→ **REQUIRED WORK**: Look through the listing below and report every line that contains "Februar".

→ **RAW DATA**:
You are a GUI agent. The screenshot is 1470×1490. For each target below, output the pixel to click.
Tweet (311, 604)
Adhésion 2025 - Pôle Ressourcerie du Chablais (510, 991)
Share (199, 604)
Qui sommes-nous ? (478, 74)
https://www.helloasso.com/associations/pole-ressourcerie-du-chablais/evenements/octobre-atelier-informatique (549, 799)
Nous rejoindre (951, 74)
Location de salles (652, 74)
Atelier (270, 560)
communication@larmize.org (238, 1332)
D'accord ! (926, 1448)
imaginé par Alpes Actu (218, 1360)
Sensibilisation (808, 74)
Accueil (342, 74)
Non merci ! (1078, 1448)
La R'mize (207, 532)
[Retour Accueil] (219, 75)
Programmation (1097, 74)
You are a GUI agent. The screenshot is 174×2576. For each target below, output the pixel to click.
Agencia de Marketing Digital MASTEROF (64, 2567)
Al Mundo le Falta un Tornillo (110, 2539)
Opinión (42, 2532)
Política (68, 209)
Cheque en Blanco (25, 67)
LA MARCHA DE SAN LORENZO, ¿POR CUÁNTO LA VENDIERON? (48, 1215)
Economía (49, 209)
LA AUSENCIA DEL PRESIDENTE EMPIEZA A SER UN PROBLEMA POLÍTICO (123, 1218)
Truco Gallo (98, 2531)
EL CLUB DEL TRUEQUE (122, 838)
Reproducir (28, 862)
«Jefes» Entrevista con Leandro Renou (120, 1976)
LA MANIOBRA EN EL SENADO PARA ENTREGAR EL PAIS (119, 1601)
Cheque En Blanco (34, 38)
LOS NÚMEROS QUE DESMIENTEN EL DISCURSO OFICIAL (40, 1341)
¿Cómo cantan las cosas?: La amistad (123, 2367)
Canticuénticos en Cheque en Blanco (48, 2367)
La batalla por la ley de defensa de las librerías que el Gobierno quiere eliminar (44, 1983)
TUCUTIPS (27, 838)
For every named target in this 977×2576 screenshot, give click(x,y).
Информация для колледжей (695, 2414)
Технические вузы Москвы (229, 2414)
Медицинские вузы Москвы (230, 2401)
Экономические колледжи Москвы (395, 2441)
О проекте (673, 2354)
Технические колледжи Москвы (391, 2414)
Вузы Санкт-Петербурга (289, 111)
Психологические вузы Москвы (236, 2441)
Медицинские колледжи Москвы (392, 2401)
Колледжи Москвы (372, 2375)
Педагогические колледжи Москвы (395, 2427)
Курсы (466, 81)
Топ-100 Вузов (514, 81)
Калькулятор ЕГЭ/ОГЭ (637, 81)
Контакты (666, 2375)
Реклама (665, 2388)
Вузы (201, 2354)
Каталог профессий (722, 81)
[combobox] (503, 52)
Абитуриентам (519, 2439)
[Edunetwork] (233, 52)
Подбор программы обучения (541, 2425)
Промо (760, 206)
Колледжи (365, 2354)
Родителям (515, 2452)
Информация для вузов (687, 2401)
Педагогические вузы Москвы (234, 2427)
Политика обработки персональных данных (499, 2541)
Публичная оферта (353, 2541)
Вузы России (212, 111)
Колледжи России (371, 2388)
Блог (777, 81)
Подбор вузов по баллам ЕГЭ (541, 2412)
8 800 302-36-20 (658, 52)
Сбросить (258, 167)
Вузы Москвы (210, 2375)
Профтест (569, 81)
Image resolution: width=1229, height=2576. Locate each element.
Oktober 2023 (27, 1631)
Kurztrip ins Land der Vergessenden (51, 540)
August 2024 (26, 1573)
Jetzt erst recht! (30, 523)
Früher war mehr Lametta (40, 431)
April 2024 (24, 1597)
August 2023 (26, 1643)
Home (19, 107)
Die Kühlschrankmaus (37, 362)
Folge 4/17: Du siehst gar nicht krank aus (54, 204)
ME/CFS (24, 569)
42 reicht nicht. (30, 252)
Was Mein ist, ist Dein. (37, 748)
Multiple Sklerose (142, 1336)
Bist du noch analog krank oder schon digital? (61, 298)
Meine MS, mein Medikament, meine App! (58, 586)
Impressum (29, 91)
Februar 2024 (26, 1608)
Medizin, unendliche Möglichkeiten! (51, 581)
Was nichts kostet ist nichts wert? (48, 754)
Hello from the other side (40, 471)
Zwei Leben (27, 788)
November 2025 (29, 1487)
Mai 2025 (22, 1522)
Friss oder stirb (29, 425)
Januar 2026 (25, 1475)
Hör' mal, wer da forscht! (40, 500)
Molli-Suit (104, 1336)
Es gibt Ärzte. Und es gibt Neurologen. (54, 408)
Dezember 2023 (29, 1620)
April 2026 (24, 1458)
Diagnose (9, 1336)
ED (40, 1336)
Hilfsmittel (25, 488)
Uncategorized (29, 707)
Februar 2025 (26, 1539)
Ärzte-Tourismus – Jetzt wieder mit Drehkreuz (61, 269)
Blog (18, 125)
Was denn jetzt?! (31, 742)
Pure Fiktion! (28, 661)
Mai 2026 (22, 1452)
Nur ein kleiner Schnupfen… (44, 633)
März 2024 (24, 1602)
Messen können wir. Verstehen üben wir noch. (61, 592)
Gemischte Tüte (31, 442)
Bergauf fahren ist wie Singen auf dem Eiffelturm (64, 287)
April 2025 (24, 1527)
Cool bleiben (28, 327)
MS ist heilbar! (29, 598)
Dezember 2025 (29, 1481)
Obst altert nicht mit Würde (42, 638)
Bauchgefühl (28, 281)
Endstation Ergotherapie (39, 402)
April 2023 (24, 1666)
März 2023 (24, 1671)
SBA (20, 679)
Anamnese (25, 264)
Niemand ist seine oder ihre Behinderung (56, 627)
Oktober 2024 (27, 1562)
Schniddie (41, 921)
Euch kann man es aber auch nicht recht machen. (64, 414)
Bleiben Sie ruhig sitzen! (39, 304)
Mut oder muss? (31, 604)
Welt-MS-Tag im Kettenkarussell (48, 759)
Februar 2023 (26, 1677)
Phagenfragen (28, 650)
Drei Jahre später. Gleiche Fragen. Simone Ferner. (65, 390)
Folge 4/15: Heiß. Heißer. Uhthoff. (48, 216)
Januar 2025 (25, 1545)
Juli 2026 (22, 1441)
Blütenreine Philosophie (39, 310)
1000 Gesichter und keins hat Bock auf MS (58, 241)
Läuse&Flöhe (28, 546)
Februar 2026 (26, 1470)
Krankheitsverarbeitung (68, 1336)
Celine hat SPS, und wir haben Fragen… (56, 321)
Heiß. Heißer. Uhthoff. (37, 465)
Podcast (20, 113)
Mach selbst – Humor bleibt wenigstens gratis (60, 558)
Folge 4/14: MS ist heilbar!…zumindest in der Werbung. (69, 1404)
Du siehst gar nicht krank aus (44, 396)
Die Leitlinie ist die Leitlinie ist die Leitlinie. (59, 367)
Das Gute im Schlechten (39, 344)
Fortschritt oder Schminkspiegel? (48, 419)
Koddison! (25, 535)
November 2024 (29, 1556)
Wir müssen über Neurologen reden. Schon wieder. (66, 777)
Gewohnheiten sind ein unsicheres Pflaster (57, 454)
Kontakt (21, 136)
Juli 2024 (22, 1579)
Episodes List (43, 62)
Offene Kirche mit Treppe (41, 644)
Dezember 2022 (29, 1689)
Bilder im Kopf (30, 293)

→ **SOLUTION FOR THIS EXERCISE**:
Februar 2024 (26, 1608)
Februar 2025 (26, 1539)
Februar 2023 (26, 1677)
Februar 2026 (26, 1470)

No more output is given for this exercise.